____ Отрывок для чтения
А дома с утра до вечера названивает телефон. Мне его поставили, пока ездил в Тбилиси, словно в награду за Измайлово. Четыре года тщетно добивался, уже махнул рукой, и неожиданно получил. Теперь гебистам удобнее подслушивать — сидит человек дома, по автоматам и соседям не болтается. Информация сама им в руки идет. Да и удобно засекать самых активных корреспондентов, которые чересчур интересуются, будет ли в декабре выставка, состоится ли процесс.
По вечерам квартира похожа на боевой штаб. Все время люди, разговоры, дискуссии. И тревожное ожидание — чем обернется наше наступление? Неужели до суда доведут? Не очень-то верится. Правда, покамест мы вроде бы уверенно владеем инициативой. Сразу вслед за праздниками ответчик был вынужден пожаловать на встречу с нами. В едином лице две организации — Управление дорожным и транспортным хозяйством и Черемушкинский райсовет — представлял Половинка. Будто в противовес незадачливой фамилии ее хозяин выглядел внушительно-кряжистый, плотный, большеголовый, этакий матерый медведь.
Протягиваю Алешину фотографии, объясняю, что номера машин проверены, все они из хозяйства Половники. Если мало четырех, принесем и другие. И, как нечто обыденное, предлагаю попросить телевидение ФРГ показать на суде свой фильм, снятый 15-го сентября.
Судью словно током ударило:
— Не надо!
________
### Задание A
Сколько лет, согласно отрывку для чтения, рассказчик добивался, чтобы ему поставили телефон?
### Задание B
Перепишите из отрывка для чтения без изменений фрагмент, начиная со слов «А дома с утра» и до слов «состоится ли процесс.» включительно.
### Задание C
Продолжите воспоминания о подготовке к суду, начиная сразу после последней строки.
____ Строки данных
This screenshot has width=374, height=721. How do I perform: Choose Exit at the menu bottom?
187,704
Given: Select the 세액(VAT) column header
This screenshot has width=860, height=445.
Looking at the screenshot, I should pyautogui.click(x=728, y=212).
________
### Ответ A
Четыре года.

### Ответ B
А дома с утра до вечера названивает телефон. Мне его поставили, пока ездил в Тбилиси, словно в награду за Измайлово. Четыре года тщетно добивался, уже махнул рукой, и неожиданно получил. Теперь гебистам удобнее подслушивать — сидит человек дома, по автоматам и соседям не болтается. Информация сама им в руки идет. Да и удобно засекать самых активных корреспондентов, которые чересчур интересуются, будет ли в декабре выставка, состоится ли процесс.

### Ответ C
И тут же зарокотал Половинка, дескать, сорвали субботник, лишили рабочих заработка, да еще и судиться лезут. Он сжал волосатые кулаки:
— Мы встречный иск подадим! Пусть оплатят простой людей и техники!
Тогда Жарких напомнил, что ленинский субботник — вещь добровольная, безвозмездный вклад в строительство коммунизма. И ответчик увял, только попросил Алешина дать время, чтобы подыскать опытного юриста. Судья с готовностью согласился и потребовал от нас написать к искам дополнительные объяснения, ибо наша и половинкинская версия противоположны. Ясно, что все это липа. Никому наши бумажки не нужны. Опять небось время тянут. Ладно, 12-го в суде увидим. Откуда нам было знать, что гебисты уже запланировали прямолинейную без всяких хитростей, операцию и судья только выполняет их задание. Вечером 11-го приносят открытку от Алешина: суд переносится на 14-ое. Обидно, что наш порыв спускают на тормозах. И что им дадут двое лишних суток? Ответ мы получили наутро. Едва сажусь на кухне пить чай, под окном останавливается темно-синяя «Волга», из нее вылезают двое и направляются к подъезду. На лицах (метит их Господь!) словно отштамповано: сделано на Лубянке. Звонят. Открываю. Входят решительно. Первым тот, что помоложе, пошире в плечах, с непримиримым, цепким взглядом. За ним, видимо начальник, худой, как щепка, длинный, меланхоличный.
— Глезер Александр Давидович? — полуспрашивает, полуутверждает младший.
— Да, А вы кто?
— Капитан безопасности Белов.
— Предъявите документы.
Показывает. Другой называет себя Новиковым, но когда я вновь требую удостоверения, торопливо вмешивается Белов:
— Это неважно! Одевайтесь и поехали.
— Куда и зачем?
— Нужно побеседовать.
— Давайте здесь.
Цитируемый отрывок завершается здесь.